1) Please give us your background and tell us what you do for a living?

I’m an analyst for Opus Research, a boutique strategy and consulting firm in San Francisco. I also do my own consulting. I’m an editor at Search Engine Land and now Marketing Land.

I basically cover what’s now being called the “SoLoMo” segment with a heavy helping of search in there. I used to tell people that I studied the “impact of the Internet on offline consumer purchase behavior.”

Here are the blog links:
https://Searchengineland.com
https://marketingland.com
https://Internet2Go.net (Opus Research)
https://Screenwerk.com

2) What’s the state of Google’s Local SERPS in 2012 and where is it trending?

This is a very broad question. It seems more and more of Google’s efforts are directed at mobile and offline transactions (e.g., Offers, Google Wallet). Multiple initiatives, in other words, impact Local at Google.

We’ve seen the continuous evolution of the Google SERP to become increasingly localized over time. People have speculated that Google Places will be merged with or replaced by Google+ Pages for business. I agree that Google needs to find a way to connect them at a minimum. I wouldn’t be surprised to see Google+ Pages take over or Google Places automatically converted into Google+ Pages.

I think this will be one of the big stories in Local this year: how Google manages Pages and Places. Mobile will also continue to be huge story in local. So mobile SEO assumes a larger role. That means both apps and mobile web.

3) Is there any difference between a “mobile search strategy” and a “tablet search strategy”? If yes, what is it?

Screen size is the major difference. There are also some differences in consumer usage and behavior starting to emerge. On the iPad a PC website will render fine. There are of course some things that can be done to optimize for tablets on the mobile Web (like converting video to HTML5). A mobile website, generally speaking, provides a sub-optimal experience on a 10-inch tablet. In addition, depending on your business, you should potentially consider a tablet app.

On the Android side of the tablet world it’s more complicated. Almost all the 10-inch Android tablets so far have failed. The most successful Android tablets are Nook and Kindle Fire. There may be as many as 4+ million Kindle Fire devices now in the market.

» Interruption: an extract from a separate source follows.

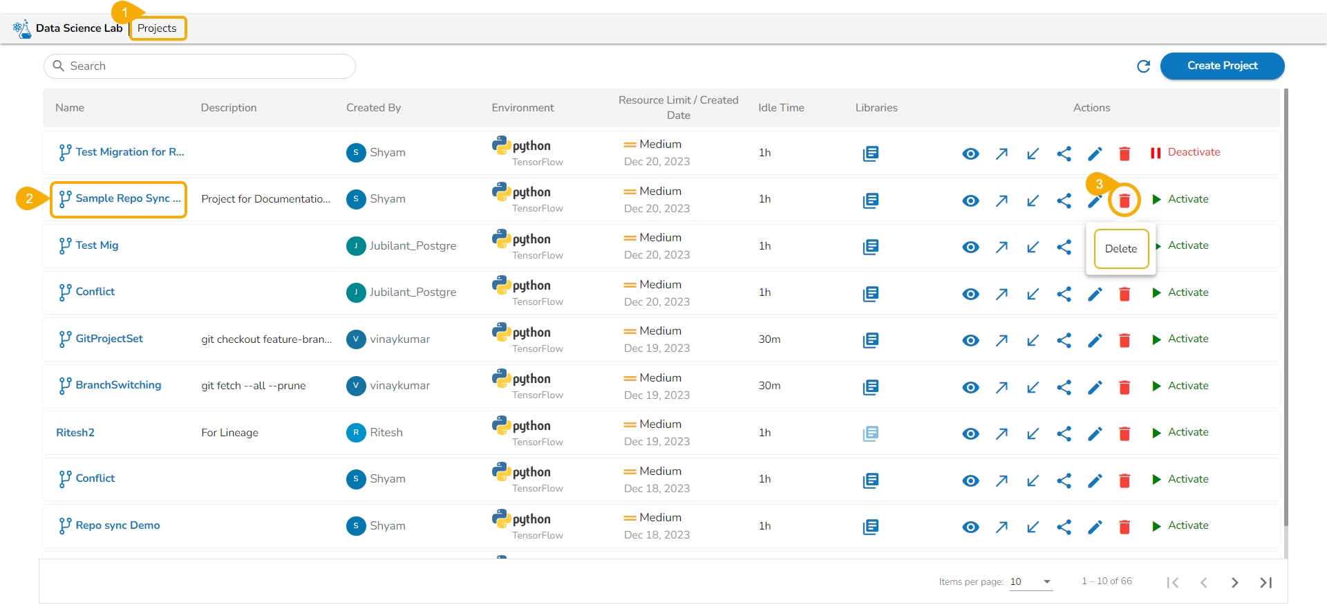Deactivate the Test Migration project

However, to reach users on Kindle Fire with an app you’ve got to go through the Amazon Appstore. People don’t have easy access to the Android Market. The 7″ screen, which also appears to be where Android tablets will have greatest success in the near term, is a bit strange. PC sites don’t look great but neither do smartphone-optimized mobile sites. Here you should probably go with an HTML5 site optimized for smartphones and maybe an app. Android 4.0 (“Ice Cream Sandwich”) may solve the screen size problem for developers but it’s not yet clear to me.

Search is becoming a much more fragmented and complex on smartphones. On tablets there’s more PC-like behavior. Google is widely used. On smartphones, apps loom much larger. For example, comScore just reported that slightly more people were using apps now than the mobile Web.

When people do a local search on a smartphone they’re going to be less inclined to go to a search engine than their favorite app. Navigational queries are removed from the mix in many instances. For example, I might use Google to navigate to Yelp or a specific area within Yelp (e.g., Portland Sushi) on the PC. On a smartphone I’ll just fire up the Yelp app and skip Google.

On a tablet I might also use Yelp’s app but there will be more PC-like search behavior because of the big screen. It’s less of a pain to cull through “blue links” on a 10-inch tablet than on a smartphone.

On smartphones “search” includes voice and image search and barcode scanning. It’s all getting more complicated and fragmented.